Here, Pearson asserts that questions of fact exist regarding Alaska Stock's standing to bring this action. The Court disagrees. Unlike the agreements at issue in Nafal or Righthaven, the “substance and effect” of the written assignments in this case reflect a true, albeit temporary, transfer of ownership interest. Indeed, even the copyright certificates themselves list Alaska Stock as the registered owner. Although Pearson points to evidence that the assignments were made for the purpose of facilitating litigation, including the fact that Alaska Stock has agreed to reassign ownership upon completion of the litigation, the photographers' reasons for assigning ownership does not make the transfer of ownership any less effective. Property rights are transferred every day for any number of reasons and for varying periods of time; copyrights are no different. The Ninth Circuit has never suggested that the reason an assignment is made—even if that reason is simply to facilitate litigation—or an assignment's temporary nature will transform an otherwise effective assignment of ownership into an assignment of the bare right to sue. Rather, the problem arises where the assignor labels an assignment a transfer of ownership, but expressly reserves the exclusive rights in the copyright to itself. Those are not the facts presented here.
See Dkt. 99–4.
See Dkt. 99–5.
See, e.g., Jules Jordan Video, Inc. v. 144942 Canada Inc., 617 F.3d 1146, 1156 (9th Cir.2010) (likening copyrights to “any other property right” and discussing the means by which copyrights may be transferred).

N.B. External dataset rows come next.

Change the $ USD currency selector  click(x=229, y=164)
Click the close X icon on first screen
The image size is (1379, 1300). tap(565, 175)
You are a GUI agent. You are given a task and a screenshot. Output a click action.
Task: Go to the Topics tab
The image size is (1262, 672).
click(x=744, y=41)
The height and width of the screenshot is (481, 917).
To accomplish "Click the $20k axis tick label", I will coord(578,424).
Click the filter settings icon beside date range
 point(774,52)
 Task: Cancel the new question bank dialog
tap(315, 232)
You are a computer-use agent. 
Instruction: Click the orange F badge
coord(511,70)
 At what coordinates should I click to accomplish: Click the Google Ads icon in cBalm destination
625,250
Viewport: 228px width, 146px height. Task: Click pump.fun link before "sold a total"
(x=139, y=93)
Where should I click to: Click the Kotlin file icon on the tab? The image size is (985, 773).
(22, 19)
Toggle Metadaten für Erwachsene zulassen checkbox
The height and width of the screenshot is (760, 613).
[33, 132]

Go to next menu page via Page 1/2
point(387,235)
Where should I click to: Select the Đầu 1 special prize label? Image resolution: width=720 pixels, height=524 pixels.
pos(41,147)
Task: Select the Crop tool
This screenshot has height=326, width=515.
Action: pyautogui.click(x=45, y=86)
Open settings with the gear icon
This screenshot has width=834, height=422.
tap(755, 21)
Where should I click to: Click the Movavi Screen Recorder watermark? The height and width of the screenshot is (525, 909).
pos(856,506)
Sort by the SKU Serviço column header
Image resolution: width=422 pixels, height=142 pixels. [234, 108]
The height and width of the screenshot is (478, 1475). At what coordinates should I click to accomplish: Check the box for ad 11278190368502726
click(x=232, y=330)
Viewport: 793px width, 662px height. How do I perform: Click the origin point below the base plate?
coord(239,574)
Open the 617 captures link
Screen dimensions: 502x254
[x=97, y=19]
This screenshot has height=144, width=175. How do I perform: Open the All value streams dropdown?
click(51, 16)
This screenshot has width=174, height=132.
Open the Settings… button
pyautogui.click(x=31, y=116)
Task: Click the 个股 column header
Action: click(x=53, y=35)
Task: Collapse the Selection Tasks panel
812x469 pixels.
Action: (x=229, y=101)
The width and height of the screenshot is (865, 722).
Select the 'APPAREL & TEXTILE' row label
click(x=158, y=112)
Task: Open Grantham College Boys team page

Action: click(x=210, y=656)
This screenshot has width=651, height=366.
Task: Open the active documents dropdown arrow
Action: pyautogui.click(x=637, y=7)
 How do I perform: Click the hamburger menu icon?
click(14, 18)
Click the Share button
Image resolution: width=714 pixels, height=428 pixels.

At least two district courts have now considered the issue of standing in contexts similar to this case and have reached conflicting decisions. Compare Minden Pictures, Inc. v. Pearson Educ., Inc., 929 F.Supp.2d 962, 965 (N.D.Cal.2013) (finding no standing) with Pacific Stock, Inc. v. Pearson Educ., Inc., 927 F.Supp.2d 991, 996–97, 1006–07 (D.Hawai'i 2013) (concluding that an assignment substantially similar to Alaska Stock's was sufficient to confer standing). Pearson submitted Minden Pictures as supplemental authority in support of its motion. See Dkt. 158. However, Minden is distinguishable. See 929 F.Supp.2d at 965–71 (basing its standing decision, in part, on the fact that the plaintiff had engaged in a scheme to back-date assignments so that they would pre-date the filing of the complaint and had admitted that the only purpose for which it could use the assignment was to bring the lawsuit). Moreover, to the extent the Minden court relied on Silvers, Righthaven, or Nafal to find lack of standing on facts similar to those here (which it did), this Court cannot agree. There is nothing in these appellate decisions to suggest that a copyright owner's reason for transferring ownership, or the fact that rights are transferred for a limited period of time, negates an otherwise effective assignment.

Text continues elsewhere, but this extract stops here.